** Start of Text to read **
However, the optimizations in version 6.3.0 avoid this penalty and actually improve on it. We’re going from 5241.09 process instances / second on version 5 to 6605 process instances/second on version 6.3.0.
Another observation is that Flowable has no problem scaling up and handling the concurrent workload. This is of course because the Flowable engine has been designed with high-concurrency in mind. There is a nice linear trend here when adding more threads. Of course, at some point there will be a physical limit on the CPU, but this sixteen-core machine hasn’t reached that point yet (we haven’t tested with more threads, which could tell us this tipping point).
** End of Text to read **
** Start of Source material **
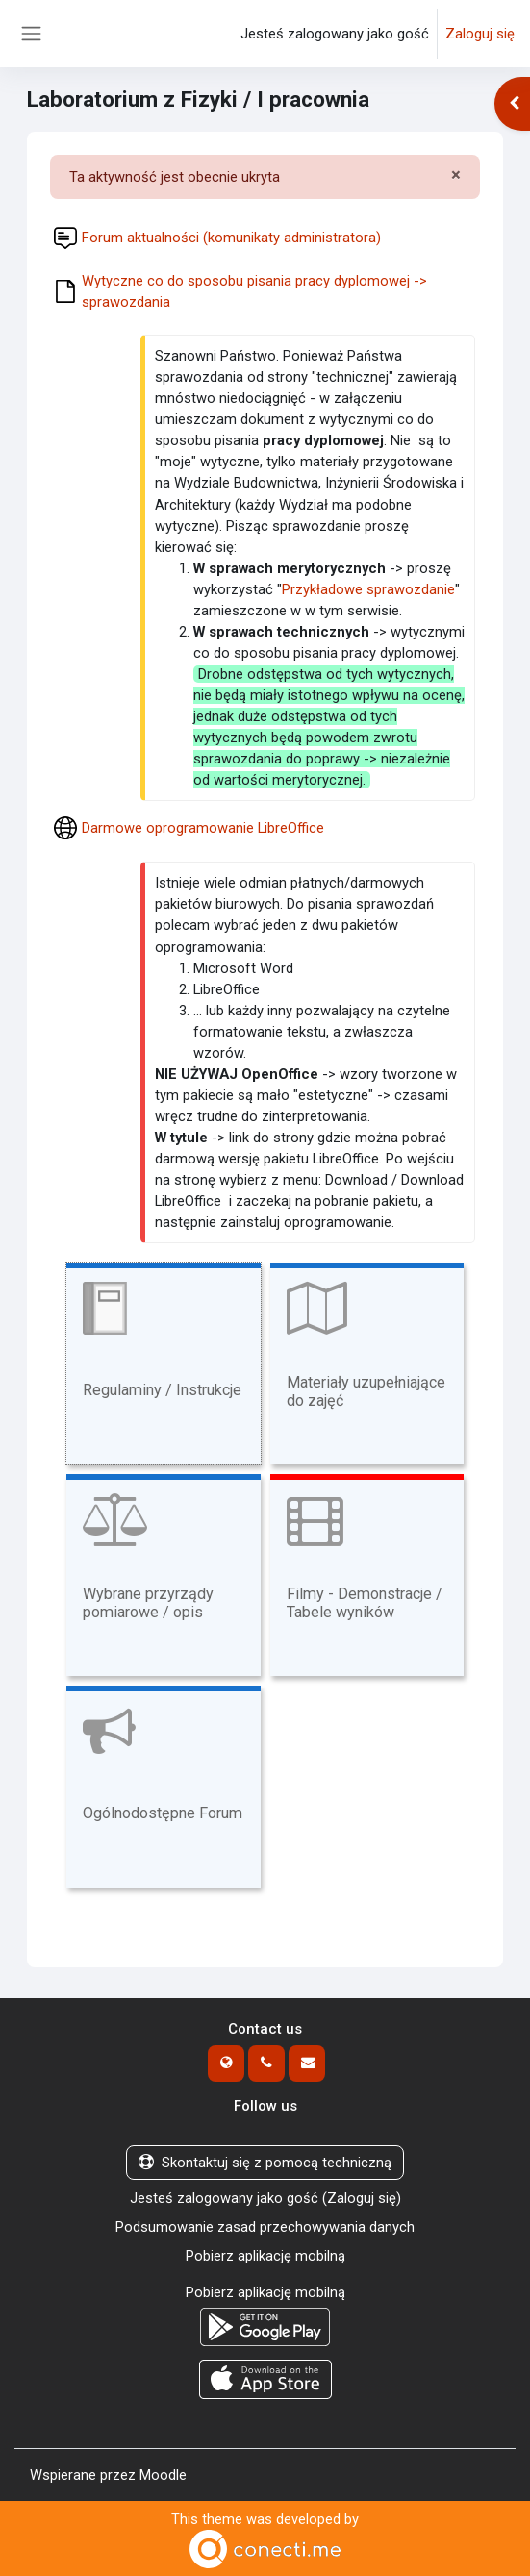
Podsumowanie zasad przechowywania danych (265, 2227)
** End of Source material **
Exercise requirements> Repeat, word for word, the part of the Flowable performance text starting with "However, the optimizations" and going on through "on version 6.3.0.".

Correct result>
However, the optimizations in version 6.3.0 avoid this penalty and actually improve on it. We’re going from 5241.09 process instances / second on version 5 to 6605 process instances/second on version 6.3.0.